Wednesday, June 6, 2012


Yesterday, I blogged about how I kept Sadie, Foster and myself safe from a nervous rattlesnake earlier in the day.  One would think that would be enough excitement for one day.  But then, this is my life we’re talking about, so the excitement continued….

Later in the day, I wanted to stop to get a late lunch.  Realizing I didn’t have my reading book with me, I decided to run home, get it and return to where I wanted to eat.  But those plans were quickly doused.

Driving up one of the main boulevards to the hills where I live, I noticed a lot of haze up ahead and to my right at the base of the mountains.  But something about the haze didn’t look quite right.  Taking a closer look as I drove closer, I realized it was too centralized to be haze.  Following the line of haze to its source, I realized it was a fire that had just broken out in the hills.

Oh, great!

Ever since moving to this house and having two horrendous fires two years in a row that threatened my house, I’ve been a little wary of anything that resembles a fire in the hills near my house.  So, my elevated heart rate and accelerated breathing came as no surprise when I plotted where the source of the fire was and realize it was less than three miles from my house with the wind blowing the flames my way and a delectable path of eleven-year-old vegetation in its path offering itself up as fuel.

Dandy!

Within moments, I had my cell phone out and was calling in the fire.  When the dispatcher came on the line, she asked for the house address of the fire.  When I told her that it wasn’t a house fire but one that had just begun in the hills, she paused with my conversation and began dispatching the appropriate teams to the locale. 

I didn’t even make it the next mile up the road before having to pull over for the screeching sirens of a county fire truck that blared past.  Then, turning on my street and heading to my house, I noticed our city fire truck pull out of the station, just two doors down, and hurry towards the blaze.  By the time I’d pulled to the end of my driveway, a sheriff’s helicopter was flying over my house en route to the fire.
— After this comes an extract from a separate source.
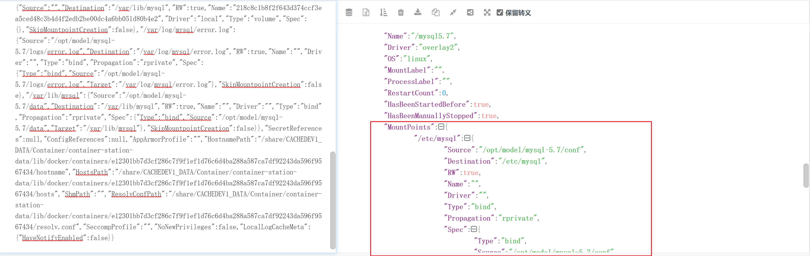
Task: Uncheck the preserve-escape option
Action: [500, 13]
Way to go, team firefighters!

The dispatcher told me that she’d received a call just prior to mine about the same fire.  That coupled with my call put the teams necessary in motion to get a jumpstart on what could’ve been another devastating fire in our hills.

Going into my house, I heard more and more sirens of approaching fire trucks as they made their way to the fire.  A calm washed over me, knowing that those of us nearby were safe and that the firefighters had the situation under control.  It took about an hour and a half of intense fighting, but the teams knocked out the fire, the evidence of which was fire rigs making their way back down the hill, the occupants of said vehicles covered in black soot, yet looking satisfied with a job well done.

Living at the hillside definitely has its exciting moments!